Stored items
----

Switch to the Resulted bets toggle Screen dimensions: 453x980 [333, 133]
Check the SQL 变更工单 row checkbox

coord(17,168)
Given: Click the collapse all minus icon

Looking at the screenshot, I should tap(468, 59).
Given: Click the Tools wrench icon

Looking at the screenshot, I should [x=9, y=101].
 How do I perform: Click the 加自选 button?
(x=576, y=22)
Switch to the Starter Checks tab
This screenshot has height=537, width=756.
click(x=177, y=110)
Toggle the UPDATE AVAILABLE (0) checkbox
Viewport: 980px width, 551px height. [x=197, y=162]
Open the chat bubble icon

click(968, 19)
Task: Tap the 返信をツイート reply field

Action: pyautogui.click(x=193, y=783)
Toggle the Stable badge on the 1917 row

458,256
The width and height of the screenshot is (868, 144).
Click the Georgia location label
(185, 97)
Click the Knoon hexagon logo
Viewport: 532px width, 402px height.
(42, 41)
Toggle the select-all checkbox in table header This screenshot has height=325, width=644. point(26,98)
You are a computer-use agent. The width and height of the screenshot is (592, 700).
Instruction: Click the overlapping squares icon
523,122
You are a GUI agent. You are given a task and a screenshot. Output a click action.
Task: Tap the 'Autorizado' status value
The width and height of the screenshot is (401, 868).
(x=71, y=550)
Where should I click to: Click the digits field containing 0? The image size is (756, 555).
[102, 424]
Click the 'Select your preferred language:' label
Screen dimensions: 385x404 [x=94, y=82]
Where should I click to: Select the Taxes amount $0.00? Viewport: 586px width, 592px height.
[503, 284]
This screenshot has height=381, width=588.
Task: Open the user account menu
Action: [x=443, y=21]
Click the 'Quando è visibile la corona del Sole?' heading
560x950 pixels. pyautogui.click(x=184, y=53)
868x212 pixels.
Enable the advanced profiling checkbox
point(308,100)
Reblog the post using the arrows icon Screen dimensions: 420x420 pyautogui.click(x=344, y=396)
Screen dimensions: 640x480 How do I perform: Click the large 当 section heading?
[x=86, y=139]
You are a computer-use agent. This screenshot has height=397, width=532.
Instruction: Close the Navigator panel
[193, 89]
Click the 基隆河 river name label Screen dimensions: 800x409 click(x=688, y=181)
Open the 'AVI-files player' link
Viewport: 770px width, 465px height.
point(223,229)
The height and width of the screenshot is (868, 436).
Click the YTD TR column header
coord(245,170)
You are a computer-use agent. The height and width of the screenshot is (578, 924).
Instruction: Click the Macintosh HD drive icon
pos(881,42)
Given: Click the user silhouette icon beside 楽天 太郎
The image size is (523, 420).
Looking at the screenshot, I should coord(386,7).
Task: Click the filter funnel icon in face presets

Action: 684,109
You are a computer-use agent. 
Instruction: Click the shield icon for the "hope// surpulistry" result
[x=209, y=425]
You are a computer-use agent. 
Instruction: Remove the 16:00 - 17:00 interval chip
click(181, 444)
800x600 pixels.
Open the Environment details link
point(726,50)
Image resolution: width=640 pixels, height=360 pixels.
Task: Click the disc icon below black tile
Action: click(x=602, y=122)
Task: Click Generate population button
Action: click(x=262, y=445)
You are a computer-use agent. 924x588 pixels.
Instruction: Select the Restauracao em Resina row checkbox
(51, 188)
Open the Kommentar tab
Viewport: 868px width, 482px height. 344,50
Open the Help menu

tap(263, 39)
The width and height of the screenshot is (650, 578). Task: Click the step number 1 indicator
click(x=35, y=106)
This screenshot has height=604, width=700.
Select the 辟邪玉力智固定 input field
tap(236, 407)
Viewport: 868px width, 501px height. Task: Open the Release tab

----

_WHAT YOU ARE ASKED TO DO_
Only the data above, repeated exactly, should make up the reply.

_REPLY_
Switch to the Resulted bets toggle Screen dimensions: 453x980 [333, 133]
Check the SQL 变更工单 row checkbox

coord(17,168)
Given: Click the collapse all minus icon

Looking at the screenshot, I should tap(468, 59).
Given: Click the Tools wrench icon

Looking at the screenshot, I should [x=9, y=101].
 How do I perform: Click the 加自选 button?
(x=576, y=22)
Switch to the Starter Checks tab
This screenshot has height=537, width=756.
click(x=177, y=110)
Toggle the UPDATE AVAILABLE (0) checkbox
Viewport: 980px width, 551px height. [x=197, y=162]
Open the chat bubble icon

click(968, 19)
Task: Tap the 返信をツイート reply field

Action: pyautogui.click(x=193, y=783)
Toggle the Stable badge on the 1917 row

458,256
The width and height of the screenshot is (868, 144).
Click the Georgia location label
(185, 97)
Click the Knoon hexagon logo
Viewport: 532px width, 402px height.
(42, 41)
Toggle the select-all checkbox in table header This screenshot has height=325, width=644. point(26,98)
You are a computer-use agent. The width and height of the screenshot is (592, 700).
Instruction: Click the overlapping squares icon
523,122
You are a GUI agent. You are given a task and a screenshot. Output a click action.
Task: Tap the 'Autorizado' status value
The width and height of the screenshot is (401, 868).
(x=71, y=550)
Where should I click to: Click the digits field containing 0? The image size is (756, 555).
[102, 424]
Click the 'Select your preferred language:' label
Screen dimensions: 385x404 [x=94, y=82]
Where should I click to: Select the Taxes amount $0.00? Viewport: 586px width, 592px height.
[503, 284]
This screenshot has height=381, width=588.
Task: Open the user account menu
Action: [x=443, y=21]
Click the 'Quando è visibile la corona del Sole?' heading
560x950 pixels. pyautogui.click(x=184, y=53)
868x212 pixels.
Enable the advanced profiling checkbox
point(308,100)
Reblog the post using the arrows icon Screen dimensions: 420x420 pyautogui.click(x=344, y=396)
Screen dimensions: 640x480 How do I perform: Click the large 当 section heading?
[x=86, y=139]
You are a computer-use agent. This screenshot has height=397, width=532.
Instruction: Close the Navigator panel
[193, 89]
Click the 基隆河 river name label Screen dimensions: 800x409 click(x=688, y=181)
Open the 'AVI-files player' link
Viewport: 770px width, 465px height.
point(223,229)
The height and width of the screenshot is (868, 436).
Click the YTD TR column header
coord(245,170)
You are a computer-use agent. The height and width of the screenshot is (578, 924).
Instruction: Click the Macintosh HD drive icon
pos(881,42)
Given: Click the user silhouette icon beside 楽天 太郎
The image size is (523, 420).
Looking at the screenshot, I should coord(386,7).
Task: Click the filter funnel icon in face presets

Action: 684,109
You are a computer-use agent. 
Instruction: Click the shield icon for the "hope// surpulistry" result
[x=209, y=425]
You are a computer-use agent. 
Instruction: Remove the 16:00 - 17:00 interval chip
click(181, 444)
800x600 pixels.
Open the Environment details link
point(726,50)
Image resolution: width=640 pixels, height=360 pixels.
Task: Click the disc icon below black tile
Action: click(x=602, y=122)
Task: Click Generate population button
Action: click(x=262, y=445)
You are a computer-use agent. 924x588 pixels.
Instruction: Select the Restauracao em Resina row checkbox
(51, 188)
Open the Kommentar tab
Viewport: 868px width, 482px height. 344,50
Open the Help menu

tap(263, 39)
The width and height of the screenshot is (650, 578). Task: Click the step number 1 indicator
click(x=35, y=106)
This screenshot has height=604, width=700.
Select the 辟邪玉力智固定 input field
tap(236, 407)
Viewport: 868px width, 501px height. Task: Open the Release tab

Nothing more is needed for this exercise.